Du 18 au 23 juin, les valeurs humanitaires et les questions relatives aux difficultés que rencontrent les migrants seront au centre du débat, informe la Cinémathèque tunisienne dans un communiqué de presse. A travers un cycle intitulé «Les réfugiés, entre reconnaissance et oubli», la Cinémathèque tunisienne se propose de sensibiliser l’opinion, veillant à ce que son écran soit une plateforme d’expression humaniste, responsable et solidaire.
Entre fiction et documentaire, espoir et désillusion, l’élan de survie et le désir de liberté se heurtent à la dureté des conditions.

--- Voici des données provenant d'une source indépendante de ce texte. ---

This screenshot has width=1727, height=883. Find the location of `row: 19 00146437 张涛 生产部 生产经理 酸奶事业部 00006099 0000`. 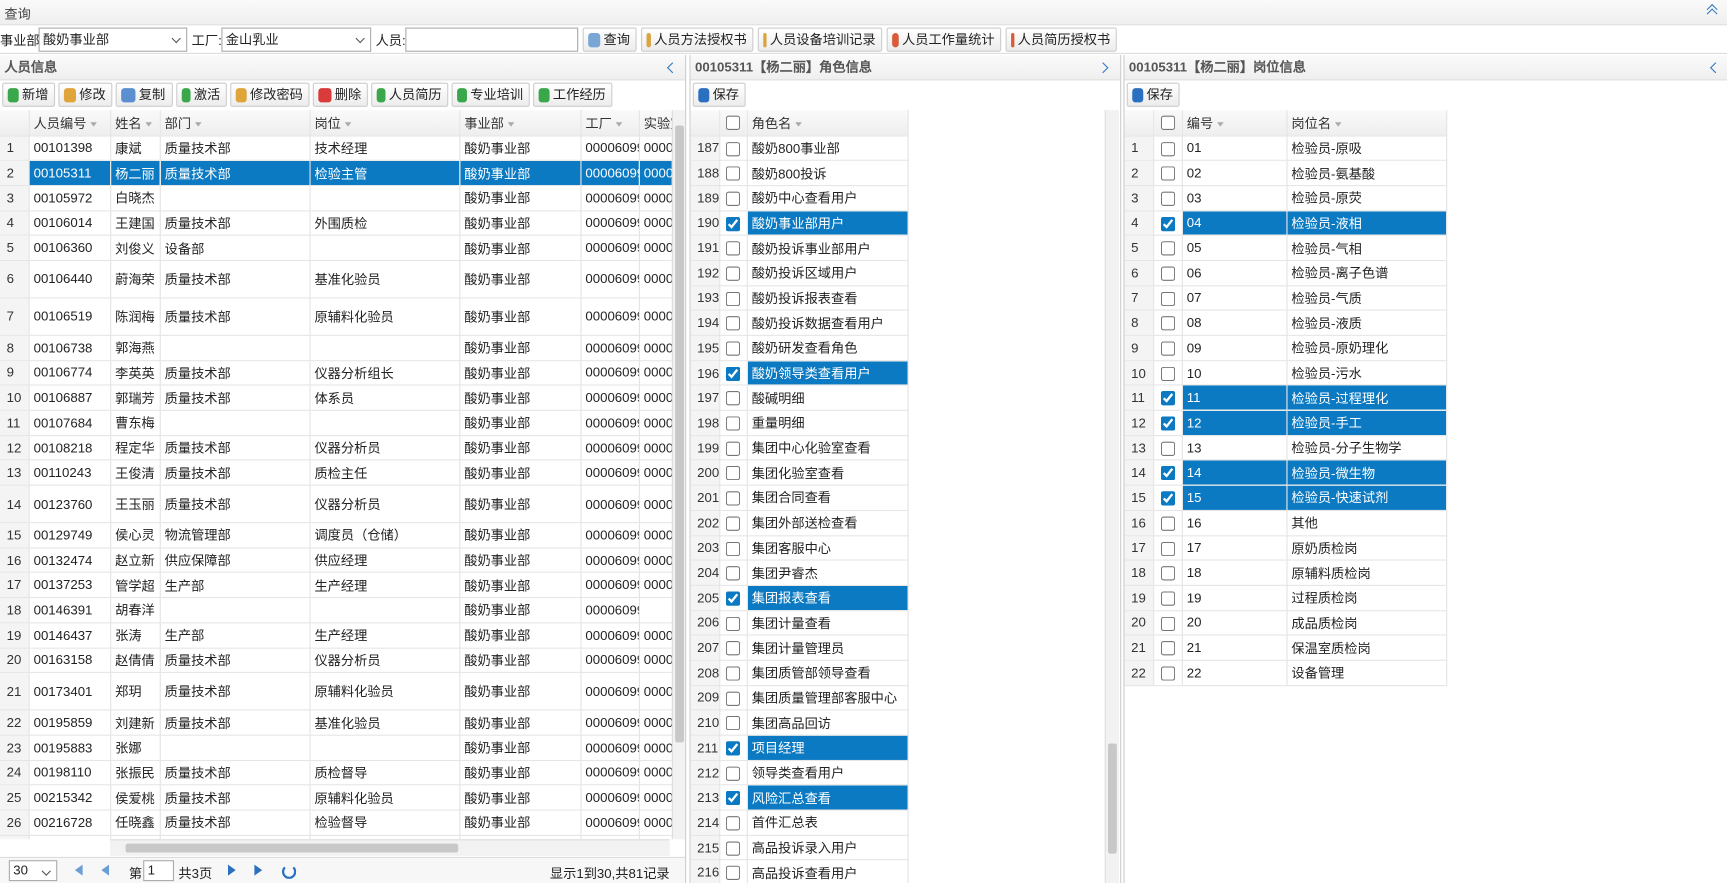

Douze longs métrages sortis entre 2011 et 2019 en provenance de 11 pays (Tunisie, Grèce, Allemagne, France, Brésil, Syrie, Finlande, Italie, Norvège, Suède et Sénégal) traitant de thématiques liées à l’asile, à l’exil et à l’expatriation sont programmés à la Salle Tahar Chériaa (Cité de la culture).
Ces films ont été choisis pour leur approche de sujets brûlants et actuels: «Babylone» d’Alaeddine Slim, Ismail Louati et Youssef Chebbi (Tunisie, 2011), «Shores» de Panos Karkanevatos (2015, Grèce), «The Cut» de Fatih Akin (2014, Allemagne), «When Paul Came Over the Sea» de Jakob Preuss (2017, Allemagne), «Central Airport THF» de Karim Aïnouz (2018, Allemagne/France/Brésil) , «Taste of Cement» de Ziad Kalthoum (2017, Allemagne/Syrie), «The Other Side of Hope» d’Aki Kaurismki (2017, Finlande), «Fuoccoammare» de Gianfranco Rosi (2016, Italie), «Wardi» de Mats Grorud (2019, Norvège/France/Suède), «Human Flow» d’Ai Weiwei (2017, Allemagne) et «La Pirogue» de Moussa Toré (2012, Sénégal/France) ont tous été consacrés à l’échelle internationale, non seulement comme des films de sensibilisation ou de protestation, mais comme des œuvres artistiques puissantes, avec leurs résonances cinématographiques.